Classics 532
February 17, 2025

Culture, Gender, Ethnocentrism, Ethics & Translation



*Translation Exercise #1 due February 24 (11:59pm in D2L)*

1. “The cultural turn”: development from systems theories, skopos theory & influence of cultural studies (esp. gender & postcolonial studies) on TS > foreignization vs. domestication, translation ethics & ethnocentrism

2. Translation & gender: sexist language in translation's often gendered self-representation & patriarchal models of authorship

3. Postcolonial translation theory: power imbalances & assymetries in translation/translation studies (languages, cultures), assimilation & distortion of STs into TL hegemonic discourse (long history, esp. East/West); hegemony of English in translation industry

4. Venuti & invisibility: extreme domestication of STs > secondariness & translator invisibility (translation ethics)

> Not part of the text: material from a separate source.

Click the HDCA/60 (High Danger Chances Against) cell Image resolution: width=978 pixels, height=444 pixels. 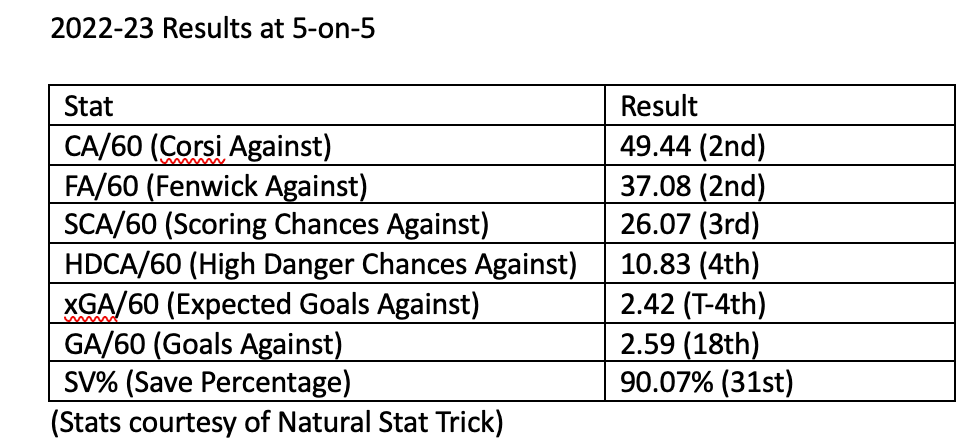click(x=320, y=264)
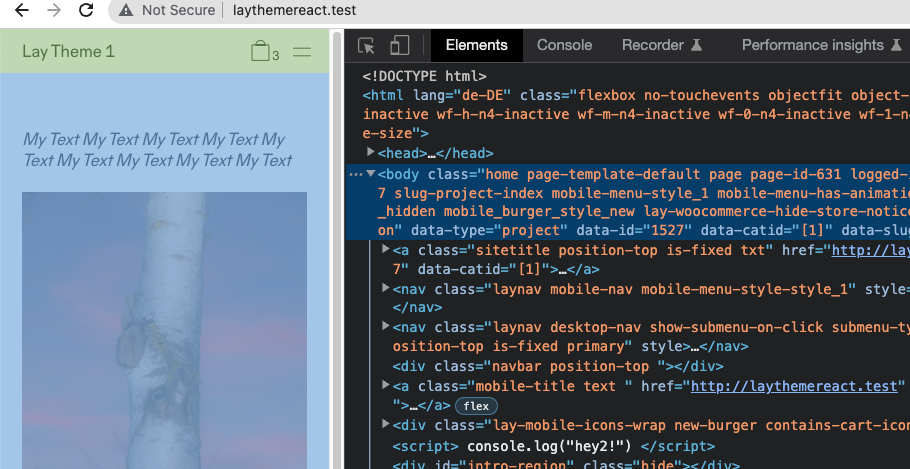
Task: Click the Not Secure warning icon
Action: coord(125,11)
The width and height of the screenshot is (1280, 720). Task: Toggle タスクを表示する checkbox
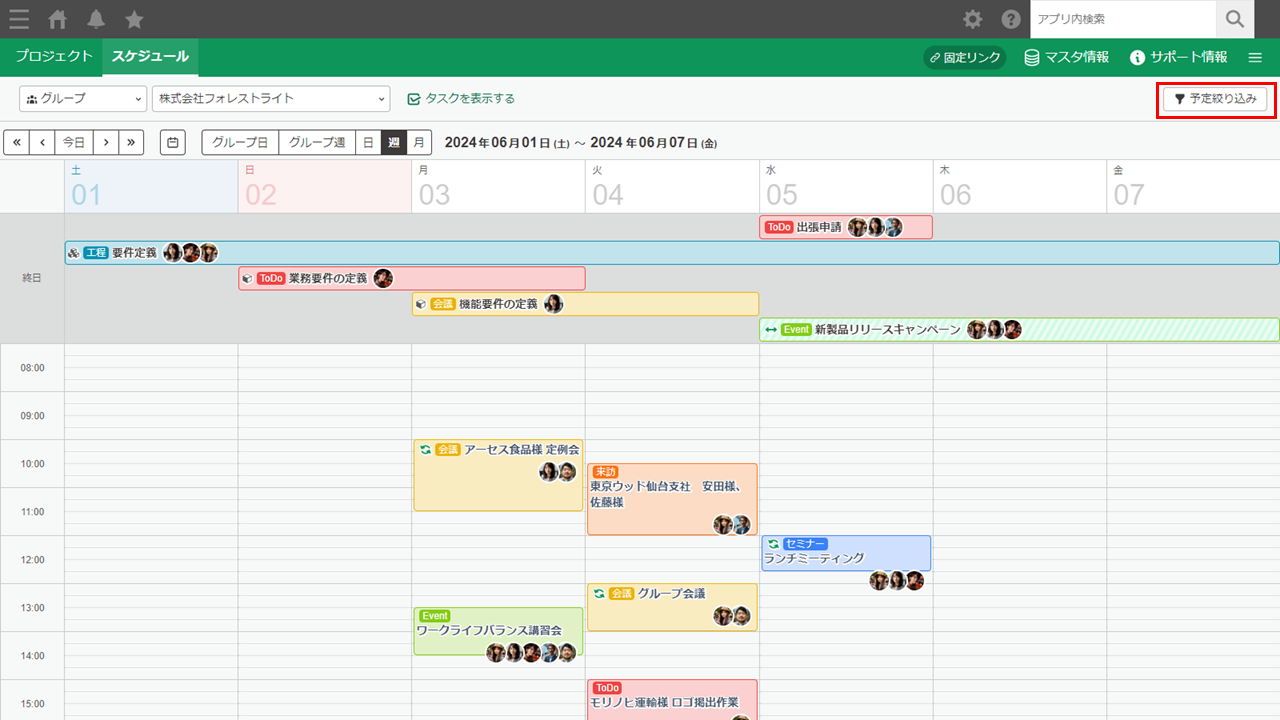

“A translated text, whether prose or poetry, fiction or nonfiction, is judged acceptable by most publishers, reviewers and readers when it reads fluently, when the absence of any linguistic or stylistic peculiarities makes it seem transparent, giving the appearance that it reflects the foreign writer’s personality or intention or the essential meaning of the foreign text – the appearance, in other words, that the translation is not in fact a translation, but the ‘original’” (Lawrence Venuti, The Translator’s Invisibility: A History of Translation, p. 1)

5. The sociology of translation (Bourdieu)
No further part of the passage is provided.